**What is required:** In the abstract on sleep quality during alcohol withdrawal, what device recorded sleep time, sleep efficiency, and sleep fragmentation?

**Reading passage:**
Poor quality of sleep among alcoholics and persons undergoing alcohol withdrawal has been described as a possible cause of alcohol relapse. It has been suggested earlier that nitrous oxide gas has a significant effect on the signs of alcohol withdrawal syndrome (AWS) and thus might be expected to reduce sleep disturbance during withdrawal. The aim of the present study was to investigate sleep quality during alcohol withdrawal, to evaluate the correlation between sleep quality and the severity of AWS and alcohol craving, and to determine if nitrous oxide treatment does counteract withdrawal's effects on the quality of sleep. Voluntary patients (n = 105) admitted to the A-Clinic detoxification center with AWS were included in the study. The AWS patients were randomly assigned to one of the following 45-minute gas treatments: (1) nitrous oxide/oxygen; (2) normal air/O2; and (3) medical (normal) air. The study was single-blind by design. Sleep quality was assessed after these treatments during the inpatient period; sleep time, sleep efficiency and the fragmentation of sleep were recorded by wrist-worn actigraphs. Severity of AWS was evaluated by the Clinical Institute Withdrawal Assessment of Alcohol Scale (CIWA-Ar) and that of alcohol dependence and craving by the Obsessive Compulsive Drinking Scale [OCDS] and the Severity of Alcohol Dependence Data (SADD) questionnaire.

Results

The fragmentation index and the time awake while in bed were both much above the reference values for the Finnish population. These values reflect the restless and disturbed night sleep of the subjects. The only statistically significant effects between the treatment groups were found in the correlations of CIWA-Ar (severity of AWS) scores, OCDS-scores (alcohol craving) and coffee consumption, all of which were positively associated with movement time and negatively with total sleep time and sleep efficiency. The sleep quality of patients treated with nitrous oxide gas did not differ from the sleep quality of those treated with normal air.

Conclusions

The severity of AWS and coffee consumption had the most significant negative impact on sleep quality. According to our results, nitrous oxide gas does not differ from placebo in its effect on sleep quality during alcohol withdrawal.

**Extracted information:**
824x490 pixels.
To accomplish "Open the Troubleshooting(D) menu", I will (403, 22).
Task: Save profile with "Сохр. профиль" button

...

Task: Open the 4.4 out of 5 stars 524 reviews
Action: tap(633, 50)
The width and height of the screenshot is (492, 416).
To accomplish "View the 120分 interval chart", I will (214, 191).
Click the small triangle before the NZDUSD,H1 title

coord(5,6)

**Result of this task:** Wrist-worn actigraphs.